_PROBLEM STATEMENT:_
Quote the material between the line holding "Open the Project Rate dropdown" and the line holding "point(67,666)", inclusive, character for character. Leave out any pictures.

_RECORDS FOR THIS TASK:_
☆ ☆ ☆
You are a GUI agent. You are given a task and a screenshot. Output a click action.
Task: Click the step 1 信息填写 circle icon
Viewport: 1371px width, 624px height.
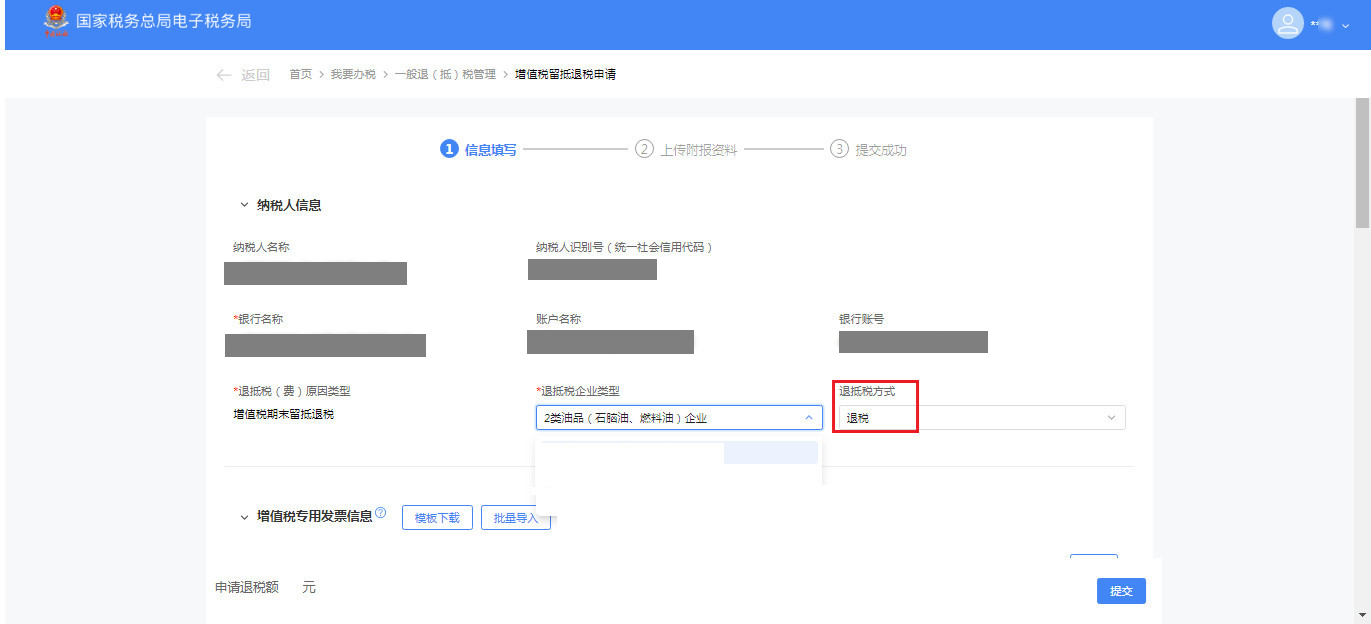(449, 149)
☆ ☆ ☆
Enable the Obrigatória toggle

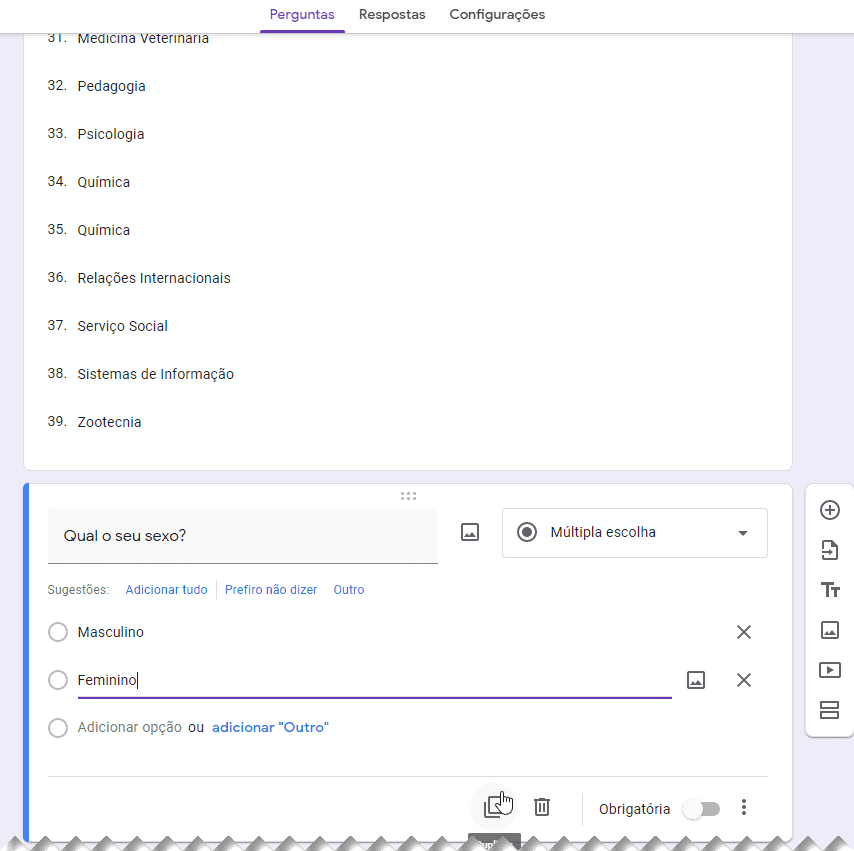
☆ ☆ ☆
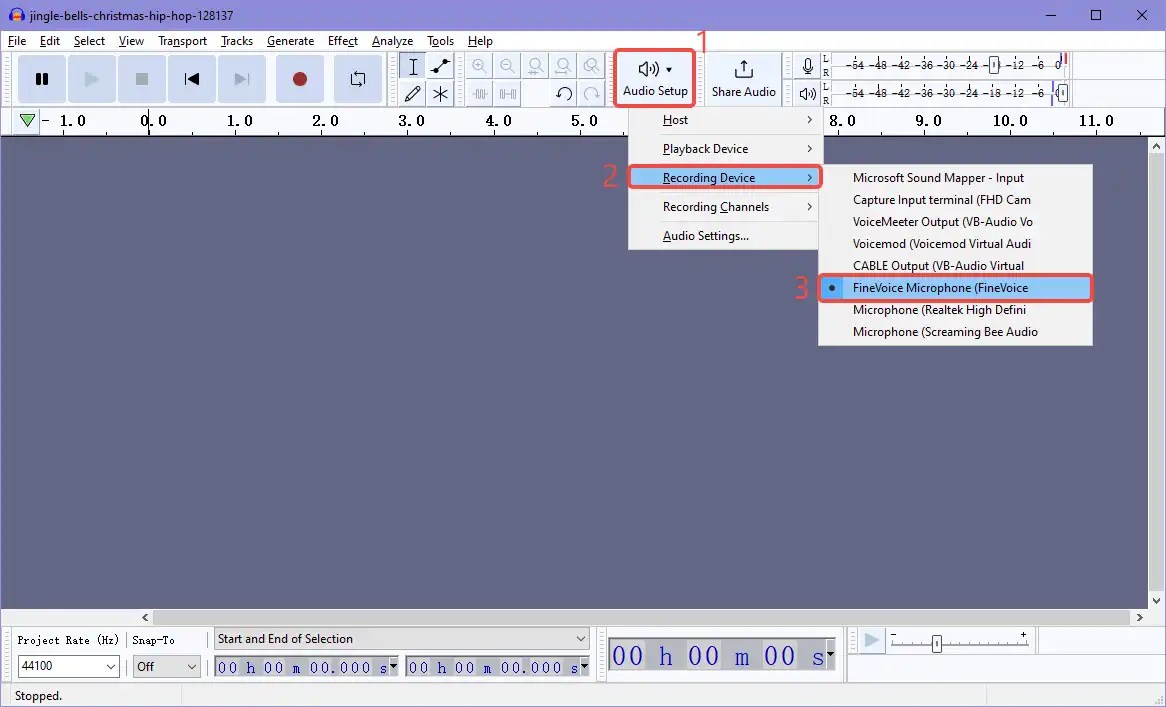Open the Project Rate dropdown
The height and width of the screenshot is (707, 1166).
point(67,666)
☆ ☆ ☆
_SOLUTION FOR THIS PROBLEM:_
Open the Project Rate dropdown
The height and width of the screenshot is (707, 1166).
point(67,666)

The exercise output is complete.